• [Problem to work on]
Could you copy each line of the entries that contains "agent"?

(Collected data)
──────

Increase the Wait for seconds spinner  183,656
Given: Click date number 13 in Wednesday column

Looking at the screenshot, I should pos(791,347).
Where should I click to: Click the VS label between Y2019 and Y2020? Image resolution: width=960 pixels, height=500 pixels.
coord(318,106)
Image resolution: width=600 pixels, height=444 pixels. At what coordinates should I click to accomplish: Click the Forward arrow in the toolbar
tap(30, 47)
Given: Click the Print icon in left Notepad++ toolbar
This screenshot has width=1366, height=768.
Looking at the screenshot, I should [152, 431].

──────

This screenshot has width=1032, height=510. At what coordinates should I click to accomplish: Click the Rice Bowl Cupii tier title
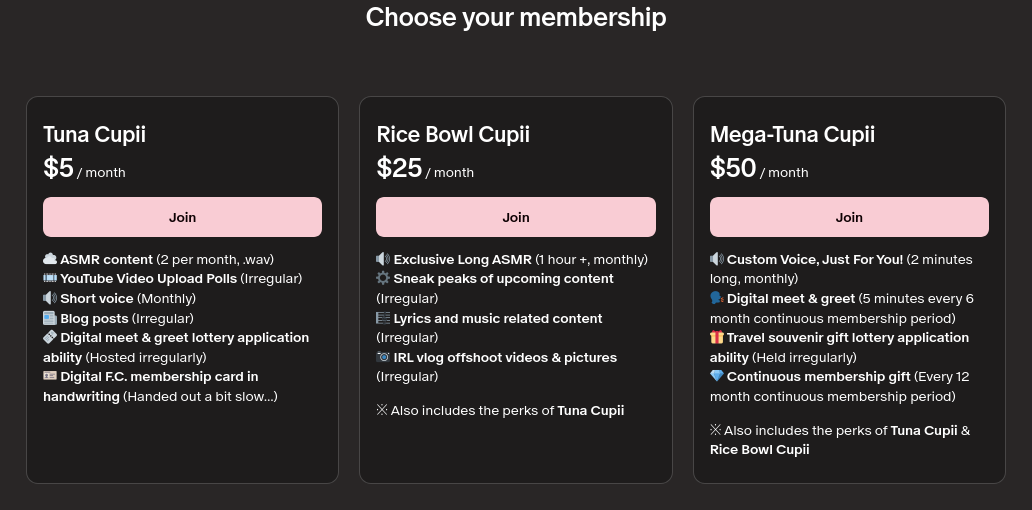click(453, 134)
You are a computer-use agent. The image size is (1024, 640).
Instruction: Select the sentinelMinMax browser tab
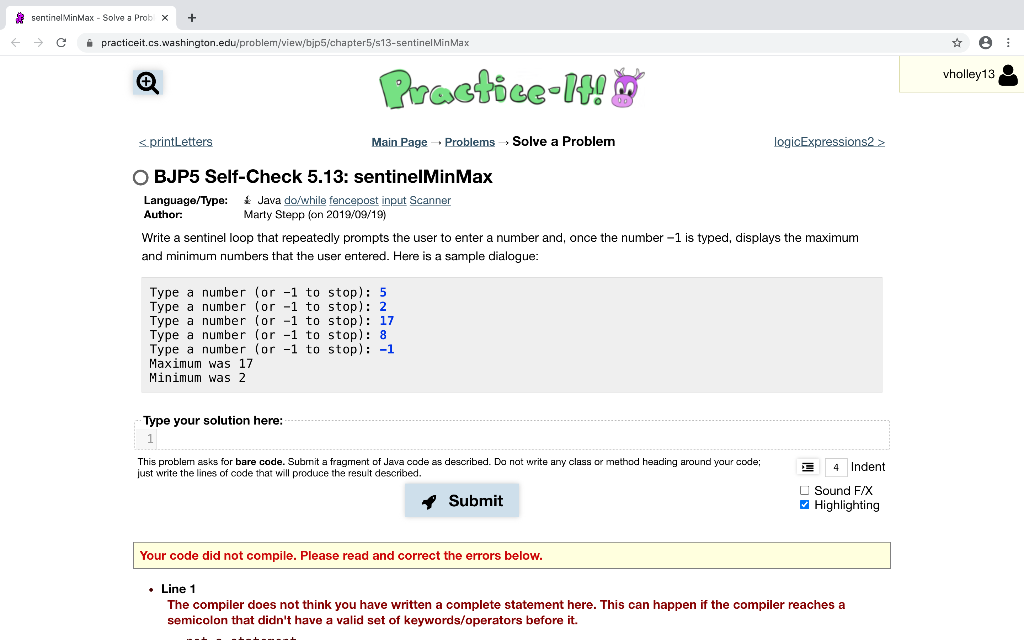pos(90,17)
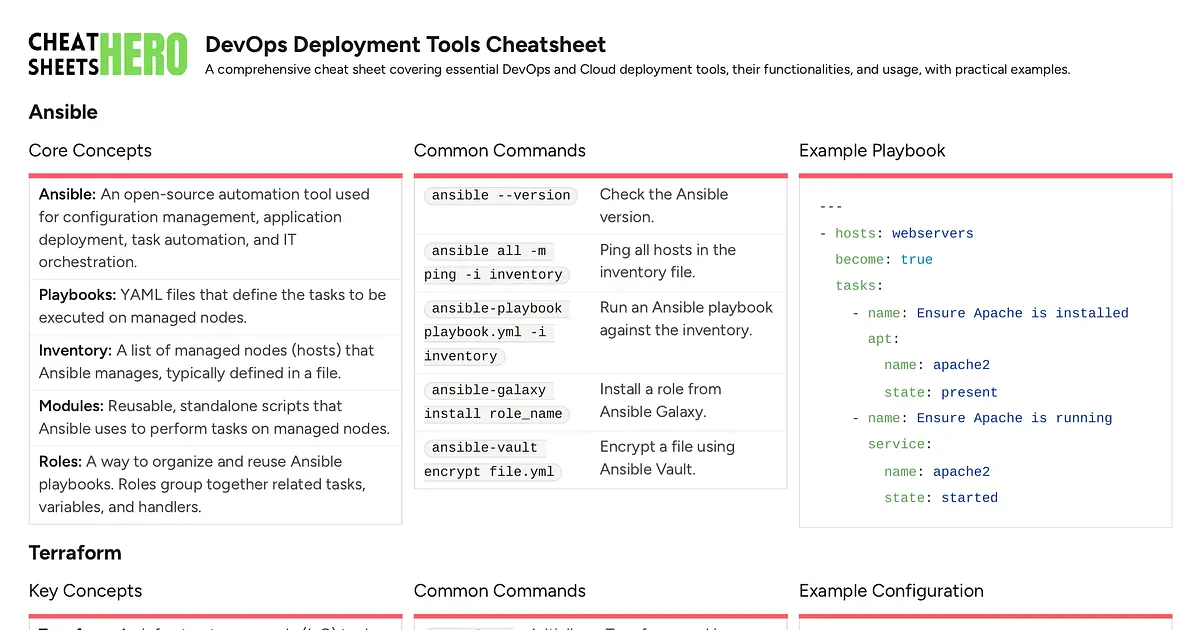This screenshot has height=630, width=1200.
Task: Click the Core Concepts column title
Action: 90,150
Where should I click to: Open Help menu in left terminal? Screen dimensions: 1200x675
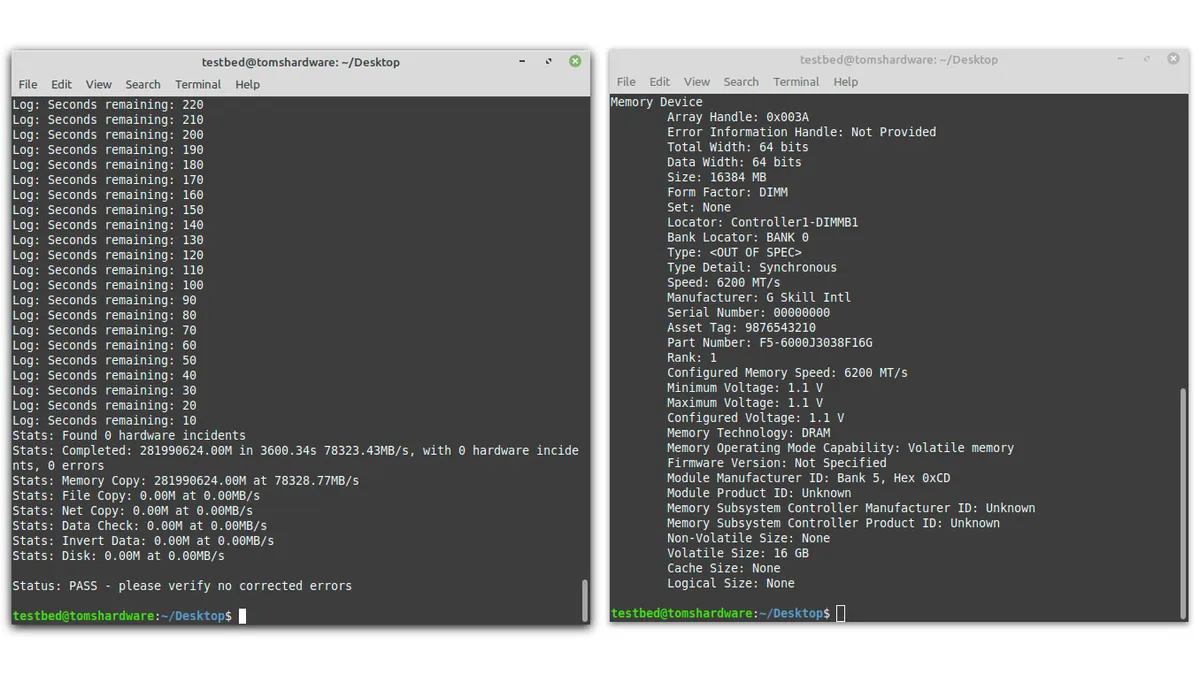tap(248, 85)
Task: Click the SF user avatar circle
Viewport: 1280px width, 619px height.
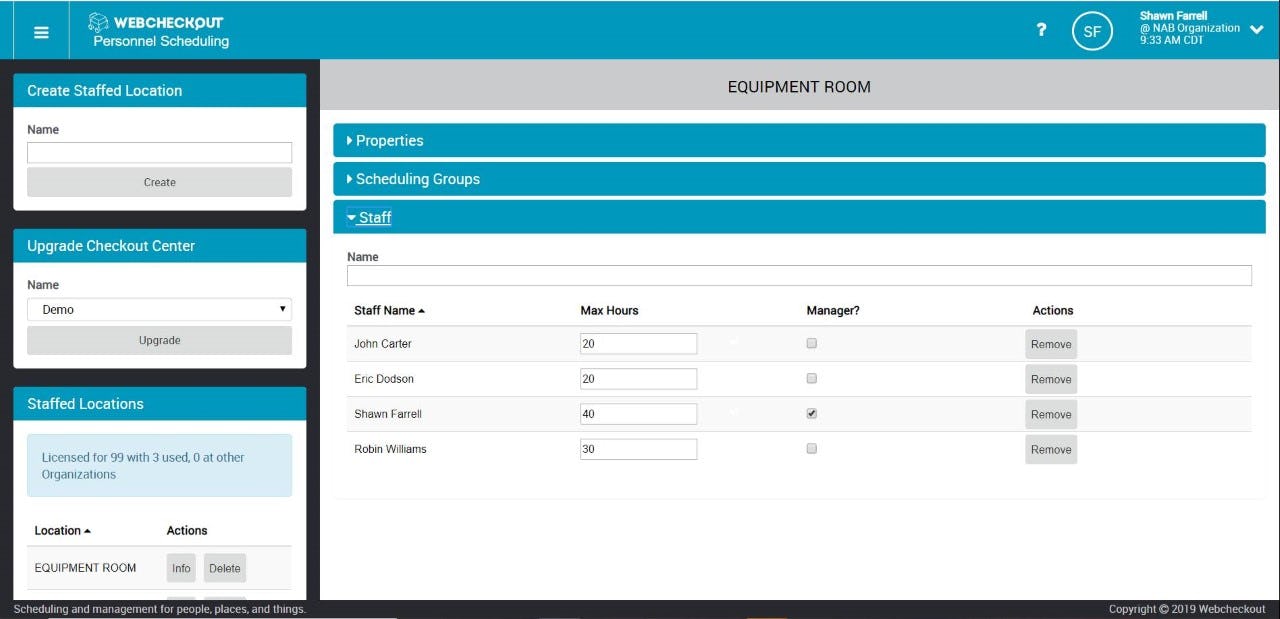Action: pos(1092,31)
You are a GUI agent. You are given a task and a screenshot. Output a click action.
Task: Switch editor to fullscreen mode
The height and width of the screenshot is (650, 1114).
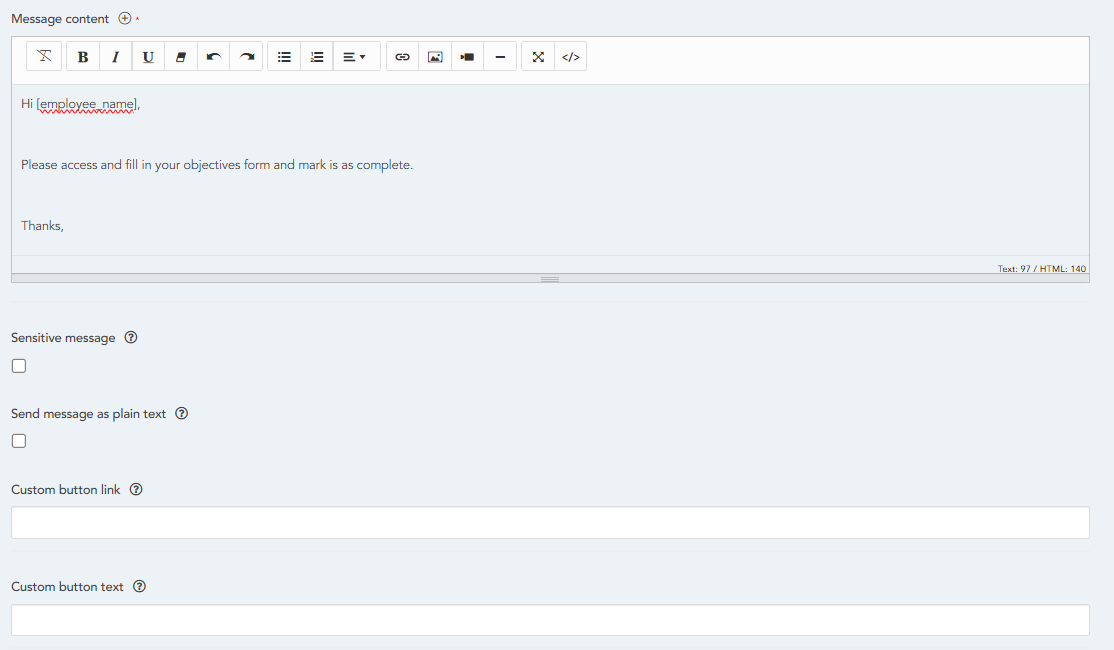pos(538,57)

──────

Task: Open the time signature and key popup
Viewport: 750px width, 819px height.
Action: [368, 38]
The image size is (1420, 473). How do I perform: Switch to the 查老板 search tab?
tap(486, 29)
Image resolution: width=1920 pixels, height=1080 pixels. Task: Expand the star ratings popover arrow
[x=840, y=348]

──────

• [The answer]
You are a computer-use agent. The image size is (1024, 640).
You are a GUI agent. You are given a task and a screenshot. Output a click action.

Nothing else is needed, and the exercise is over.